Let's add a pronunciation for "holla":

word_to_pronunciations[ "HOLLA" ] = [ [ "HH", "AA1", "L", "AH0" ] ]

And try again;

print( text_to_phonemes( VERSE_1 ) )


N|OW1, AY1 D|OW1|N|T W|AA1|N|T Y|AO1|R N|AH1|M|B|ER0
N|OW1, AY1 D|OW1|N|T W|AA1|N|AH0 G|IH1|V Y|UW1 M|AY1|N AH0|N|D
N|OW1, AY1 D|OW1|N|T W|AA1|N|AH0 M|IY1|T Y|UW1 N|OW1|W|EH2|R
N|OW1, AY1 D|OW1|N|T W|AA1|N|T N|AH1|N AH1|V Y|AO1|R T|AY1|M AH0|N|D

N|OW1, AY1 D|OW1|N|T W|AA1|N|T N|OW1 S|K|R|AH1|B
AH0 S|K|R|AH1|B IH1|Z AH0 G|AY1 DH|AE1|T K|AE1|N|T G|EH1|T N|OW1 L|AH1|V F|R|AH1|M M|IY1
HH|AE1|NG|G|IH0|N AW1|T DH|AH0 P|AE1|S|AH0|N|JH|ER0 S|AY1|D AH1|V HH|IH1|Z B|EH1|S|T F|R|EH1|N|D|Z R|AY1|D
T|R|AY1|IH0|N T|UW1 HH|AA1|L|AH0 AE1|T M|IY1

Well, that's hard to look at. Let's add some color by converting our output from text to html, and highlighting vowel phonemes.

EXPORT_BOX_STYLE = """
border: 1px solid #ccc;
box-shadow: 3px 3px 3px #eee;
padding: 8pt;
font-family: monospace;
overflow: auto;
margin: 1.2em;"""

WORD_STYLE = """
padding: 1px;
border: 1px solid black;
display: inline-block;"""

VOWEL_PHONEMES = [ "AA", "AE", "AH", "AO", "EH", "IH", "IY", "UH", "UW",
                   "AW", "AY", "ER", "EY", "OW", "OY" ]

def background_color( text, colorcode ):
    return r"""<span style="background-color:#{};">{}</span>""".format( colorcode, text )

def colorize_phonemes( *phonemes ):
    template = r"""<span style="{}">{}</span>"""
    ret = []
    for p in phonemes:
        if p[:-1] in VOWEL_PHONEMES:
            ret.append( background_color( p, "fdd" ) )
        else:
            ret.append( background_color( p, "dfd" ) )
    return template.format( WORD_STYLE, "|".join( ret ) )

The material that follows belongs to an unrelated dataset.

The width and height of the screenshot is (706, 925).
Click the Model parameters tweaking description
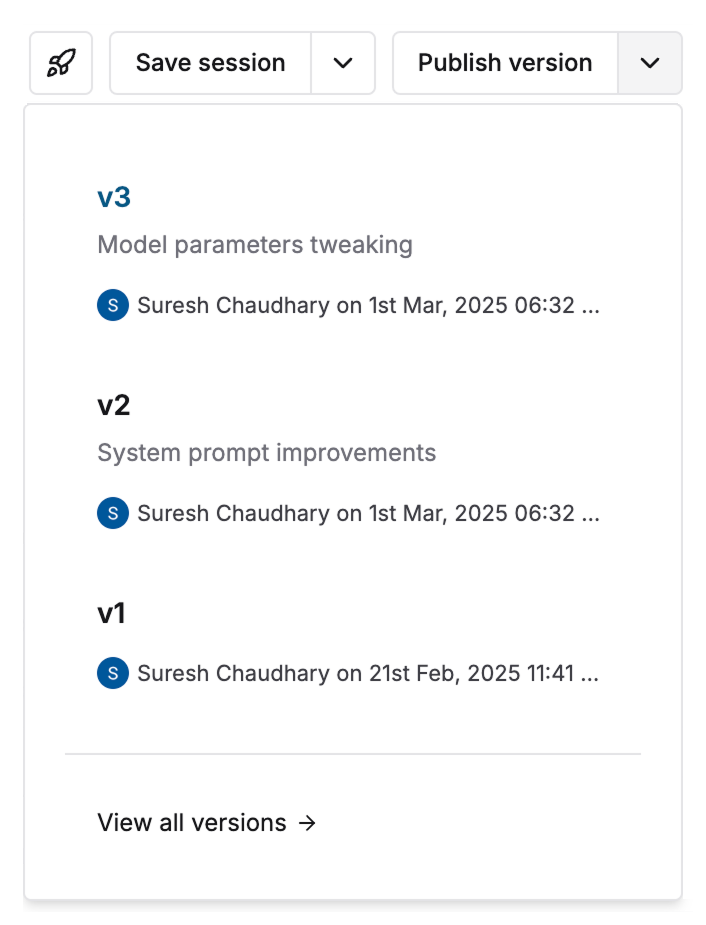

def text_to_phonemes( text ):
    template = r"""<div style="{}">{}</div>"""
    ret = []
    for line in text.split("\n"):
        for token in re.split("(" + LETTERS_AND_APOSTROPHE_RE + ")", line):
            if token.upper() in word_to_pronunciations:
                # We have a pronunciation for this token -- add it!
                first_pronunciation = word_to_pronunciations[ token.upper() ][0]
                colored_phonemes = colorize_phonemes( *first_pronunciation )
                ret.append( colored_phonemes )
            else:
                ret.append( token )
        ret.append( "</br>\n" )
    return template.format( EXPORT_BOX_STYLE, "".join( ret ) )

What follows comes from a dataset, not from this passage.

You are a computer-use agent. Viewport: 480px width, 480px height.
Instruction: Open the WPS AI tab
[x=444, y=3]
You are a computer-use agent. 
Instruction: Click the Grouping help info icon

print( text_to_phonemes( VERSE_1 ) )

N|OW1, AY1 D|OW1|N|T W|AA1|N|T Y|AO1|R N|AH1|M|B|ER0

N|OW1, AY1 D|OW1|N|T W|AA1|N|AH0 G|IH1|V Y|UW1 M|AY1|N AH0|N|D

N|OW1, AY1 D|OW1|N|T W|AA1|N|AH0 M|IY1|T Y|UW1 N|OW1|W|EH2|R

N|OW1, AY1 D|OW1|N|T W|AA1|N|T N|AH1|N AH1|V Y|AO1|R T|AY1|M AH0|N|D

N|OW1, AY1 D|OW1|N|T W|AA1|N|T N|OW1 S|K|R|AH1|B

AH0 S|K|R|AH1|B IH1|Z AH0 G|AY1 DH|AE1|T K|AE1|N|T G|EH1|T N|OW1 L|AH1|V F|R|AH1|M M|IY1

HH|AE1|NG|G|IH0|N AW1|T DH|AH0 P|AE1|S|AH0|N|JH|ER0 S|AY1|D AH1|V HH|IH1|Z B|EH1|S|T F|R|EH1|N|D|Z R|AY1|D

T|R|AY1|IH0|N T|UW1 HH|AA1|L|AH0 AE1|T M|IY1

Now we're cooking with gas! Let's add the syllable count after each word, and change up the colors to something more appealing.

EXPORT_BOX_STYLE = """
border: 1px solid #ccc;
box-shadow: 3px 3px 3px #eee;
padding: 8pt;
font-family: monospace;
font-size: 13px;
overflow: auto;
margin: 1.2em;"""

WORD_STYLE = """
padding: 1px;
border: 1px solid black;
display: inline-block;"""

VOWEL_PHONEMES = [ "AA", "AE", "AH", "AO", "EH", "IH", "IY", "UH", "UW",
                   "AW", "AY", "ER", "EY", "OW", "OY" ]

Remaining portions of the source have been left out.